It is never wise to express your opinion and wishes to someone who is not a close friend. If you choose to do this, it will normally fall into the category of interference or condemnation.

But on those occasions when dear friends or family members are struggling, it may become necessary to confront them.

The question is, how do you do it?

  • Self-righteousness is sickening.
  • Preaching is pushy.
  • And instructing is boring.

Here are the three ways I recommend for confronting friends or loved ones:

1. Ask them, “Are you satisfied with where you are?”

One of the best things you can do for others is to get them to think again. For after all, when we are hassled, we have a tendency to shut down our brains and live off of our emotions. Just asking them if they’re satisfied can open up the floodgates to conversation.

2. Ask them, “Can I do anything to help?”

I’ve never seen a word of advice lift a burden. If you arrive with a heart to assist instead of insist, you allow humility to open the door to understanding.
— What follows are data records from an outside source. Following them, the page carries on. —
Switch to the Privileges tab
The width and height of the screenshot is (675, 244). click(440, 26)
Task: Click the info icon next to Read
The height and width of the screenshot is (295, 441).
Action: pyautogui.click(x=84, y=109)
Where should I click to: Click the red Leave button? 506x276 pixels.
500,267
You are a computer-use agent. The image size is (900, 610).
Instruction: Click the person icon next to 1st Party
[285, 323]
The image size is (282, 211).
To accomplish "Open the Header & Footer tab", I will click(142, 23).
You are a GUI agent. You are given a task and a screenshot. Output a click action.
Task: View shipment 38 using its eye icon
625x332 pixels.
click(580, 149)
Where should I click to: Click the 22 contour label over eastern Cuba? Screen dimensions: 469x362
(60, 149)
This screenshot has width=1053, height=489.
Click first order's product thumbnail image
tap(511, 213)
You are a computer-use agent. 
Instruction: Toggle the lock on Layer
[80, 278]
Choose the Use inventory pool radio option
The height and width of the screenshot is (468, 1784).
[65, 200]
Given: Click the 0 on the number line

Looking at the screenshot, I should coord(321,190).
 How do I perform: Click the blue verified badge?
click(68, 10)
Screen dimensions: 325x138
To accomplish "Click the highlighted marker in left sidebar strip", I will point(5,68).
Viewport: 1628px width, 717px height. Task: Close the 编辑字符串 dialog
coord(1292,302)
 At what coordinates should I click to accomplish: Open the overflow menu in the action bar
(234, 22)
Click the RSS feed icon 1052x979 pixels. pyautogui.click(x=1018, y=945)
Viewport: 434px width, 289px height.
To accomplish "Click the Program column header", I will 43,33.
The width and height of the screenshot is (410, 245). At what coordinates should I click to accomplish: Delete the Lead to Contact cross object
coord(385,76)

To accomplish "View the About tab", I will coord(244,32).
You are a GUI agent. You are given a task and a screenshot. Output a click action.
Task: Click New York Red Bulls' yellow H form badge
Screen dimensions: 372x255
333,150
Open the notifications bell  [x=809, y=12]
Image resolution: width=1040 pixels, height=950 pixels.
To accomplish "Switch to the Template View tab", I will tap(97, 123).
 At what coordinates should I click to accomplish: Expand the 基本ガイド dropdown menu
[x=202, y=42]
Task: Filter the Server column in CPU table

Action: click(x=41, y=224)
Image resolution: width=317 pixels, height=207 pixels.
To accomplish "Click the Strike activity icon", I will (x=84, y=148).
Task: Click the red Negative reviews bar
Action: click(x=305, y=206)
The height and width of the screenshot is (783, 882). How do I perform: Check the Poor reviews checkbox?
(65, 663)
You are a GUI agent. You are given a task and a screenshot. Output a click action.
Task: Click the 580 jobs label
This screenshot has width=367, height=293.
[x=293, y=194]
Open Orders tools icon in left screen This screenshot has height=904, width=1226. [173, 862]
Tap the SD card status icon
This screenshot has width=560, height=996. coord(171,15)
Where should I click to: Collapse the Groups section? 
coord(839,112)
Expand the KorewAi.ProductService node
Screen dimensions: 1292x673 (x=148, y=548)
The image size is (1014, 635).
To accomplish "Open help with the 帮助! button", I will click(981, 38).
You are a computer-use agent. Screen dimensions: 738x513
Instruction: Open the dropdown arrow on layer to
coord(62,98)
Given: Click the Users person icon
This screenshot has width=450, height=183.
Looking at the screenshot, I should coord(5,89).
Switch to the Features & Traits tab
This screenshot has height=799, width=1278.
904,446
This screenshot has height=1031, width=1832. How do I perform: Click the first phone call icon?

Truthfully, people don’t need us to take over their lives–just help them for a little while.

3. And finally, once the conversation gets going, say, “Here’s what I hope for you.”

Criticizing bad behavior does not stimulate repentance. Believing in people is the best way to get their attention. Tell your friend what you hope for him.

Of course, people can become so overly sensitive that even these three approaches can be misinterpreted as judging.

But normally, if you ask them if they’re satisfied, if there’s anything you can do to help, and then paint a picture of what you hope they can achieve, their heart will be softened, the spirit engaged, the mind renewed and the passion to do something… rejuvenated.